■ **GIVEN PASSAGE**
--------
Friday, September 08, 2023

New anthology: WHAT IS HOPE?

Please indulge a bit of self-promotion-- I'm so happy to "toot the horn" for a new poetry anthology for middle grades that features new and established poets writing about the theme of HOPE. Janet (Wong) and I created a summer workshop called "Think Poetry" especially for educators who wanted to learn more about writing and teaching poetry. We created 10 instructional videos, provided individualized feedback on poem drafts, and collaborated with 40 poets on creating this new book, What Is Hope? You can learn a bit more about "Think Poetry" here. Our 10 instructional videos focused on:


Stanzas & structure
Similes & metaphors
List poems
Mask poems
Syllabic poetry
Free verse

In each video, Janet modeled poem writing and shared strategies she uses to compose and revise poems and we both suggested a variety of tips for teaching each poetry element. Plus, we had a lot of fun and laughter! 

Our 40 poets featured in What Is Hope? include: 

Each poet chose a photo prompt from a selection of black and white photos that we provided and then drafted a poem tied to the photo and to the theme of hope. We LOVE all the different directions that poets took that important theme! Don't we all need a little more HOPE in our daily lives? Here are just a few sample poems:

We are also so thrilled that What Is Hope? was selected as a Children's Book Council "Hot Off the Press" selection! We hope you'll check it out. As with other books in the "WHAT IS" series (What Is a Friend?, What Is a Family?, as well as our books in the "THINGS WE" series (Things We Do, Things We Eat, Things We Feel, Things We Wear) for young readers, 100% of the profits are donated to the IBBY Children in Crisis Fund that helps get books to children around the world in the most difficult circumstances (like the war in Ukraine, after the earthquake in Turkey).
--------
■ **RECORDED DATA**
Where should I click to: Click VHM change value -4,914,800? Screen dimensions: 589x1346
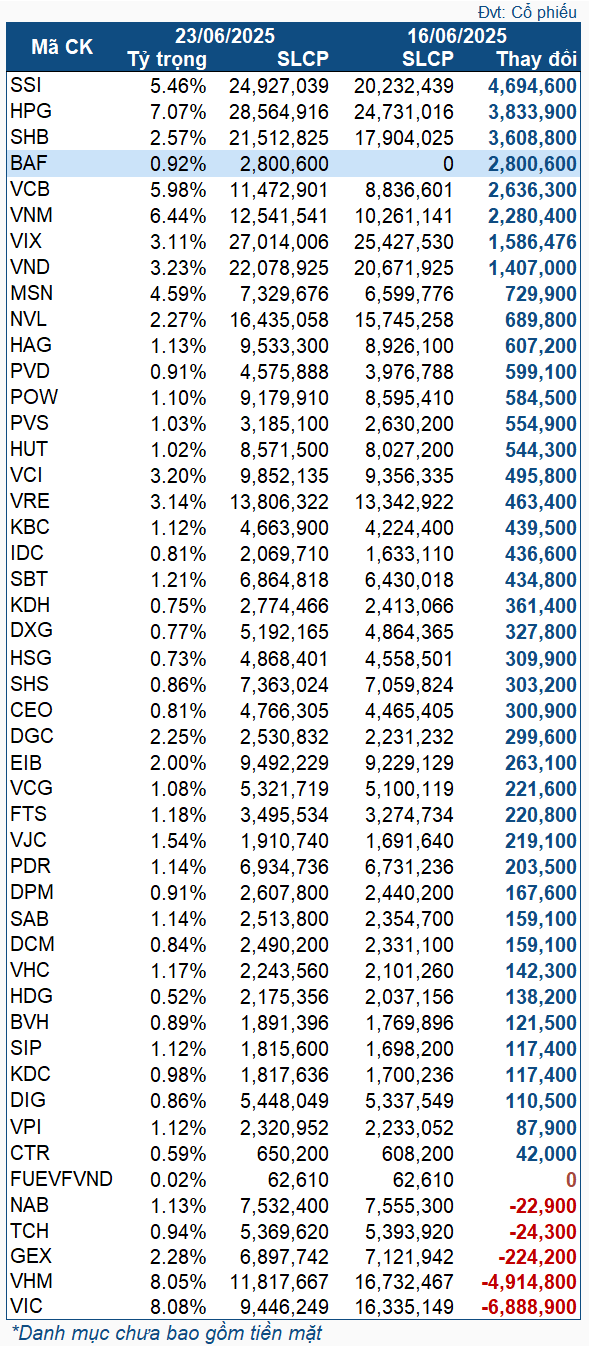(530, 1281)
--------
■ **WORK INSTRUCTIONS**
Summarize the blog post about the anthology What Is Hope? in three sentences.

■ **RESULT BELOW**
What Is Hope? is a new middle-grade poetry anthology in which 40 new and established poets write on the theme of hope. It came out of "Think Poetry," a summer workshop for educators created by the writer and Janet Wong that offered instructional videos and feedback on poem drafts, and each poet drafted a poem tied to a chosen black-and-white photo prompt. The book was selected as a Children's Book Council "Hot Off the Press" selection, and all of its profits go to the IBBY Children in Crisis Fund, which helps get books to children in the most difficult circumstances.